When it comes to tracking data, the Vivofit 3 offers the basics, but does try to cram in a few extras from its pricer devices. It’ll count and measure steps, distance, calories and automatically track sleep. The onboard accelerometer can also measure treadmill running although accuracy can be hit and miss. There’s no altimeter to measure elevation or a optical heart rate sensor on board, but you can still pair with a heart rate monitor chest strap like you could with its predecessors.
It records intensity minutes to more accurately capture the time you’ve spent working out during the day and also supports Garmin’s Move IQ software, which means it will automatically recognise a range of activities including running, cycling and swimming and record them in the Garmin Connect companion app. We’ve tried it running and swimming and it works well, but the data is basic. It will register activities adding it to the calendar in the Garmin Connect app but will only record duration and start time.
For step and sleep tracking accuracy, we’re pretty happy with how the Vivofit 3 fared against the Jawbone UP3. Step counts were in the same ball park as were the sleep stats offering a simple break down of deep and light sleep. As we’ve said many times before, the algorithms that fitness trackers employ to determine this data differ from one company to the next, so the best we can ask for is that the data is not wildly off.

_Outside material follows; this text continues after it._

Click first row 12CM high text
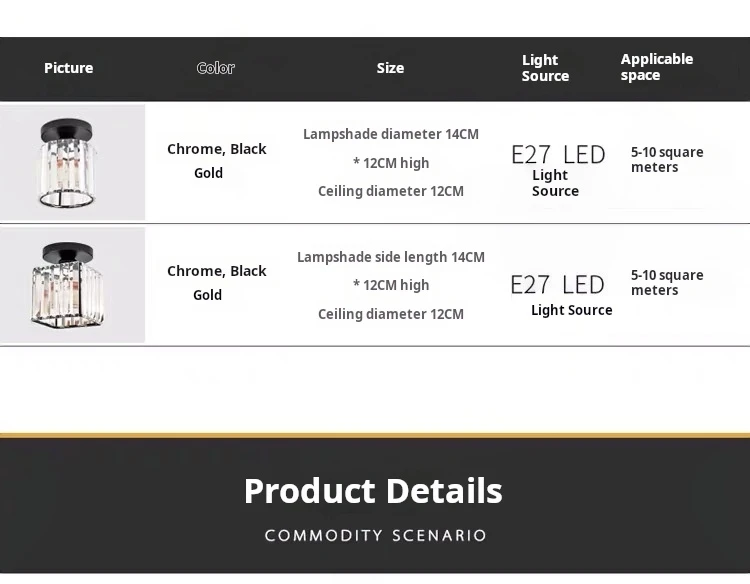Viewport: 750px width, 584px height. click(x=391, y=163)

Data accuracy is of course just one piece of the puzzle. There’s also the motivation aspect to address. Garmin’s trackers do a better job of this than most and that lies largely with its Move alert bar and auto goal features. The Move bar, which fills up when you’ve been inactive for a long period of time now sends an audible bleep to tell you to get up and move. Because the bar is crammed right up inside the small display, it’s a little easier to ignore, although the audible alert does its job adequately well. It’s the auto goal that’s really the success story to getting you moving more, adjusting step goals based on your daily progress (or lack of).
Garmin Connect is home to your data and remains a more complicated place to spend time in when you compare it to Fitbit, Jawbone and Misfit companion apps. There’s so many tabs, dropdown menus and sections making it overwhelming for a fitness tracker newcomer.

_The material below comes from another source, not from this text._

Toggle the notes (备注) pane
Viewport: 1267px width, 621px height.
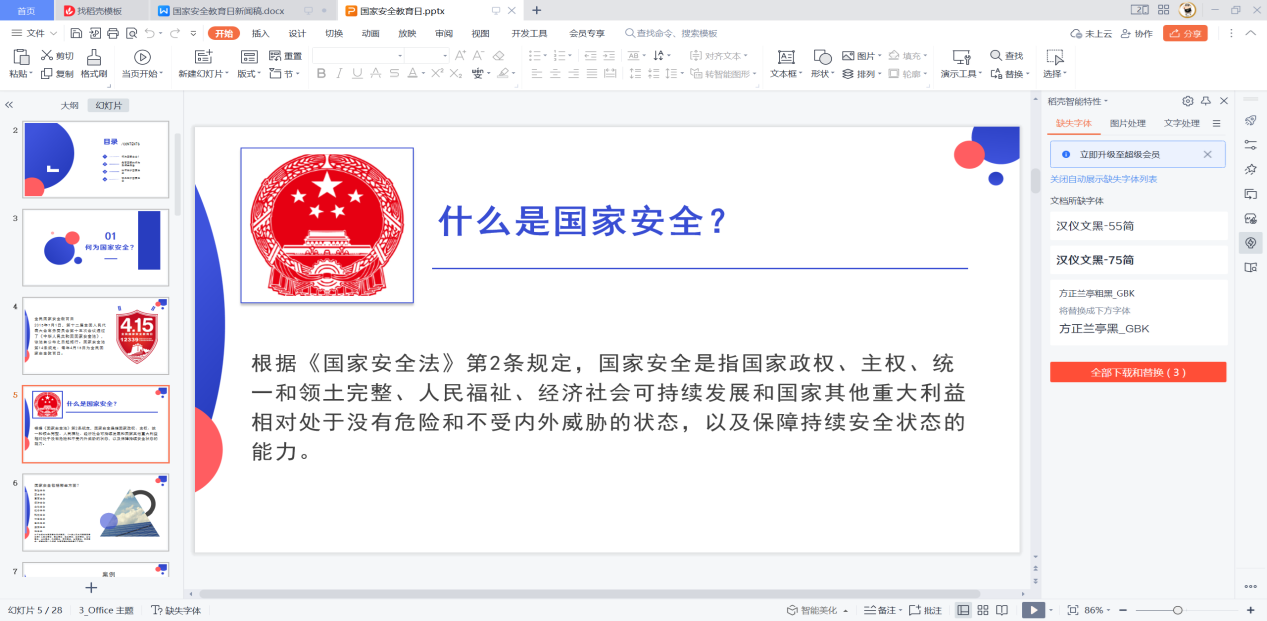[x=882, y=610]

The Snapshots tab gives you a quick overview of things like steps, sleep and offers the ability to connect to MyFitnessPal to feed in calorie counting data. Keep swiping and you’ll can drill a little deeper into data. Then there’s a lot of other sections you’ll probably never end up touching. That includes the Garmin Connect IQ store that’s only built for Garmin’s sports watches and smartwatches, not a device like this.
You can adjust some basic device settings like turning off the Move alert tones or choose a different watch face but the split screen mode is pretty pointless on such a small screen.
The last thing to talk about here is Garmin Insights. This is essentially Garmin’s way of finally saying that it’s not enough to just record your data, now it’s time to put it into context. Tucked away in the settings, we received messages about increasing the auto goal based on previous step counts and telling us not to oversleep over the weekend. It’s not quite the level of sophistication you get with Jawbone’s smart coaching, but it’s certainly a step in the right direction and should ideally feature more prominently on the app.
This is the easiest section to write about the Vivofit 3 and that’s because you’ll get year long worth of tracking. It uses aCR1632 coin cell battery that you commonly find nestled inside an analogue watch, so there’s no proprietary charging cable to carry around, and you won’t have to worry about it dying on you for a while.